The study led by scientists at The University of Manchester and the Institute of Cancer Research in London, could potentially benefit patients by using a technique called Oxygen-enhanced magnetic resonance imaging (OE-MRI).
Using the non-invasive technique, the scientists were able to map parts of tumours that had oxygen deficiency- known as hypoxia – in patients with head and neck cancer. Patients with hypoxia in their tumours respond less well to treatment.
This will enable future work to use the MRI technique to target and fine tune treatment more precisely, reducing damage to healthy tissue in some patients.
All cancers can be destroyed by radiation and chemotherapy, but the problem is healthy tissues and organs can destroyed as well. So our aim is to destroy the tumour while preserving healthy tissue thus reducing toxicity. Using Oxygen-enhanced magnetic resonance imaging to map hypoxia in patients’ tumours before therapy, may improve the accuracy of their treatment. Now we have proved the principle, we hope to move on to clinical trials so it can be validated on greater numbers of patients.
Dr Michael Dubec
clinical scientist at The University of Manchester and The Christie NHS Foundation Trust
Funded by Medical Research Council, Cancer Research UK, The National Institute for Health and Care Research, the study is published in Clinical Cancer Research on the 15th August 2024. The study was supported by the NIHR Manchester Biomedical Research Centre (BRC) and the NIHR BRC at The Royal Marsden and The Institute of Cancer Research.
Though the study was performed on patients with head and neck cancer, it raises the prospect that OE-MRI could be useful in patients with other cancers.
The oxygen enhanced imaging provides detail similar to an expensive PET scan, but can be performed on standard – and much cheaper – MRI systems.

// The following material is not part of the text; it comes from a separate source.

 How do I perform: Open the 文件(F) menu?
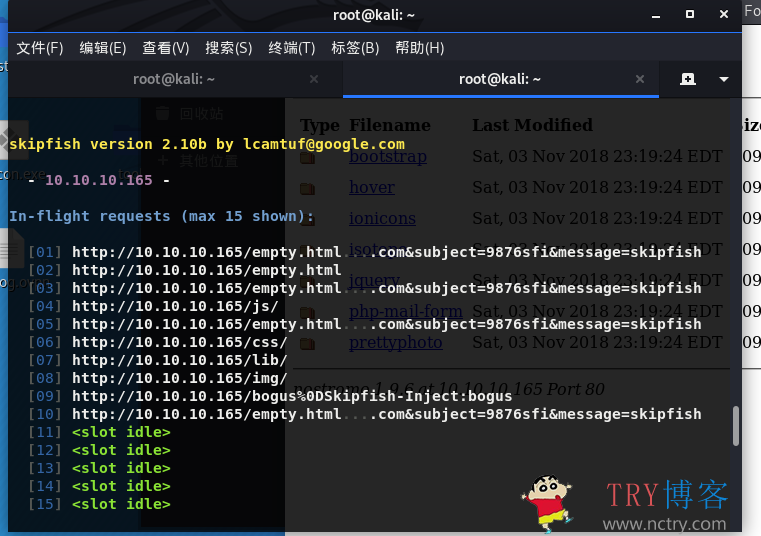[40, 48]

The researchers enrolled 27 patients who were given OE-MRI scans of their primary and nodal tumours before they began their standard chemotherapy or radiotherapy treatments. Additional scans were then performed during their treatment.

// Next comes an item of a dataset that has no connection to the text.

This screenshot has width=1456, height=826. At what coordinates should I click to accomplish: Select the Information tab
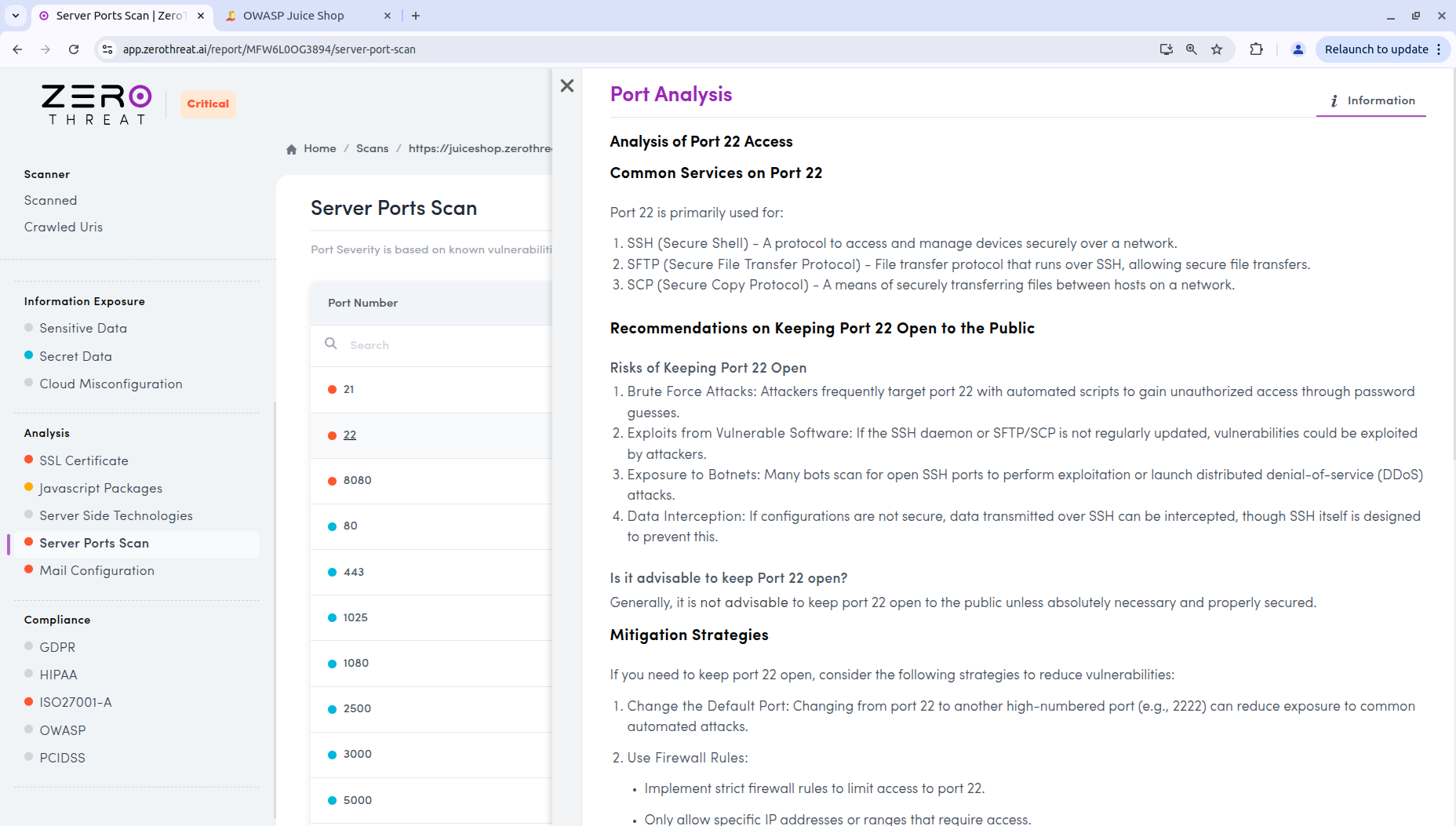pos(1371,100)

Using sophisticated mathematical modelling, the method was found to have the potential to help patients whose tumours had reduced levels of hypoxia by the second week.

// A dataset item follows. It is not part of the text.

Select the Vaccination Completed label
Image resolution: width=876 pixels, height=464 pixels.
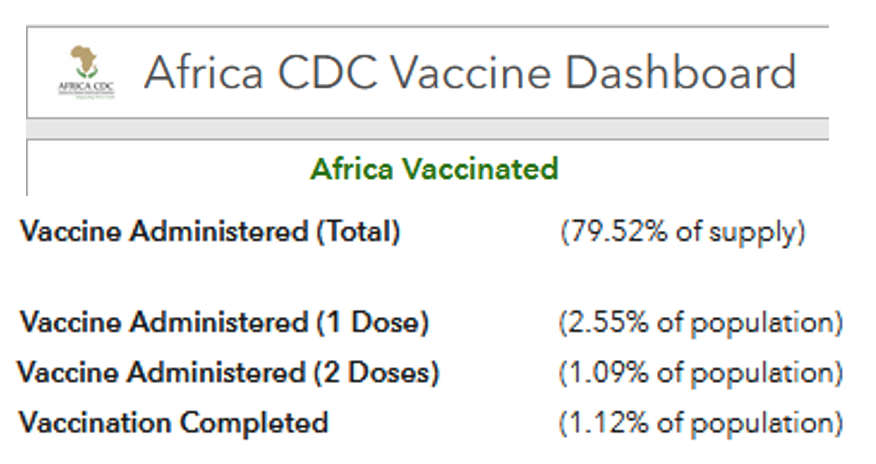tap(174, 423)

Few studies have compared the hypoxia modification observed in both primary tumour and nodal metastases following treatment, or the timing of these changes. So our findings amount to a potentially important way to determine optimum radiotherapy planning for patients with locally advanced disease.
Professor James O’Connor
Institute of Cancer Research and The University of Manchester and study lead.
The study “Oxygen-enhanced MRI detects incidence, onset and heterogeneity of radiation-induced hypoxia modification in HPV-associated oropharyngeal cancer” is published in Clinical Cancer Research.